- YOUR ASSIGNMENT -
Please copy every line from the following entries in which the word "Fiber" appears.

#### STORED DATA ####

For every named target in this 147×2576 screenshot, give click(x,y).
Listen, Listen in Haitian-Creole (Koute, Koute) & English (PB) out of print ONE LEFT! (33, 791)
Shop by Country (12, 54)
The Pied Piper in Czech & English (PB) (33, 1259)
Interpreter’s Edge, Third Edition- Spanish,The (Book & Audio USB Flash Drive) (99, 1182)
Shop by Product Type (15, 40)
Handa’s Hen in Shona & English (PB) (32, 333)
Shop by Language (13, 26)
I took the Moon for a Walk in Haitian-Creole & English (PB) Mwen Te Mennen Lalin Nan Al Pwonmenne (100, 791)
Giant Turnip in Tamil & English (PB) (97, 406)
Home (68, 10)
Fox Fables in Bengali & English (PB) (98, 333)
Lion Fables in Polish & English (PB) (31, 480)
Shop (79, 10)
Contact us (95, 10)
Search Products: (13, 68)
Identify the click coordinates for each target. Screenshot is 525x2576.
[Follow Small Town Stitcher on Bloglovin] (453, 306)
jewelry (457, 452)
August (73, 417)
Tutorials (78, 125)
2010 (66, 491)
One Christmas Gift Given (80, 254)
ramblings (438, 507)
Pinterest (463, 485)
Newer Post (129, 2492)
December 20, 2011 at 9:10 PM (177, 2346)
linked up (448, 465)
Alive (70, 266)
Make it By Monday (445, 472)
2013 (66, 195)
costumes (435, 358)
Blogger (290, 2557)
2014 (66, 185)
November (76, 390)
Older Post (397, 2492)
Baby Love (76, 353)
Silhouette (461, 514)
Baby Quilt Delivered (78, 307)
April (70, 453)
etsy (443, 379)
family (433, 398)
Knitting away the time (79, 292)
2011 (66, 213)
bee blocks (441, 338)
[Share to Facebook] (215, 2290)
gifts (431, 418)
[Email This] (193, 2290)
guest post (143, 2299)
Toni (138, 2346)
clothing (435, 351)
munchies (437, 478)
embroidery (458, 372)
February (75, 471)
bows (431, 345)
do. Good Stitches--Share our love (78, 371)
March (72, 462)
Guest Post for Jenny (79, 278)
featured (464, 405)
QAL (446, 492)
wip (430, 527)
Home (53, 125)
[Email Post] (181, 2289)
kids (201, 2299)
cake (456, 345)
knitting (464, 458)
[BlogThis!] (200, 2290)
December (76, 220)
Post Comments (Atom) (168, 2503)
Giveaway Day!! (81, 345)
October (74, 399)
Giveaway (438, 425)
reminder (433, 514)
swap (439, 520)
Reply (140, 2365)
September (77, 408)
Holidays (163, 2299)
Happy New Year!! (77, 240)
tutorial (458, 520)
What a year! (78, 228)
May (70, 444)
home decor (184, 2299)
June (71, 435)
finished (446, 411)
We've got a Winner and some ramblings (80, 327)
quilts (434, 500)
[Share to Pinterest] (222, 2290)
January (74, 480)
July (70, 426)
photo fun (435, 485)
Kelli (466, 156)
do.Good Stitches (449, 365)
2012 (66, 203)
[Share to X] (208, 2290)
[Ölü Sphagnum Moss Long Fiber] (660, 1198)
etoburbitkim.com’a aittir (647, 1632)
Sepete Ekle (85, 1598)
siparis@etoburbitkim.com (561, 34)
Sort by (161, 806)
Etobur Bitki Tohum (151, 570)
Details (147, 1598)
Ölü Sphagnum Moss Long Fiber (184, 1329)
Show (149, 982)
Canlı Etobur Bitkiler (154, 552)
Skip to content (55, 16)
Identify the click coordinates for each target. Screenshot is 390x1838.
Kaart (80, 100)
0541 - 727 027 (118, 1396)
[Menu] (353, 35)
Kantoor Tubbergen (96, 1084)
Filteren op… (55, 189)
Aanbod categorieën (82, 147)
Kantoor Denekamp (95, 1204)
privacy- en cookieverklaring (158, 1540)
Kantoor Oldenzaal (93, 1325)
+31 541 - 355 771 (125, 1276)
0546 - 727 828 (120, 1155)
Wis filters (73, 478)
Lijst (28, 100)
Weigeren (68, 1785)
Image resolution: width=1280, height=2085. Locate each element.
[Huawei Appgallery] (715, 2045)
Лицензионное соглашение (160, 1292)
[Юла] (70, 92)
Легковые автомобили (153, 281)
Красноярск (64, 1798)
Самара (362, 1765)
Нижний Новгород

####

- RESPONSE TO THE EXERCISE -
[Ölü Sphagnum Moss Long Fiber] (660, 1198)
Ölü Sphagnum Moss Long Fiber (184, 1329)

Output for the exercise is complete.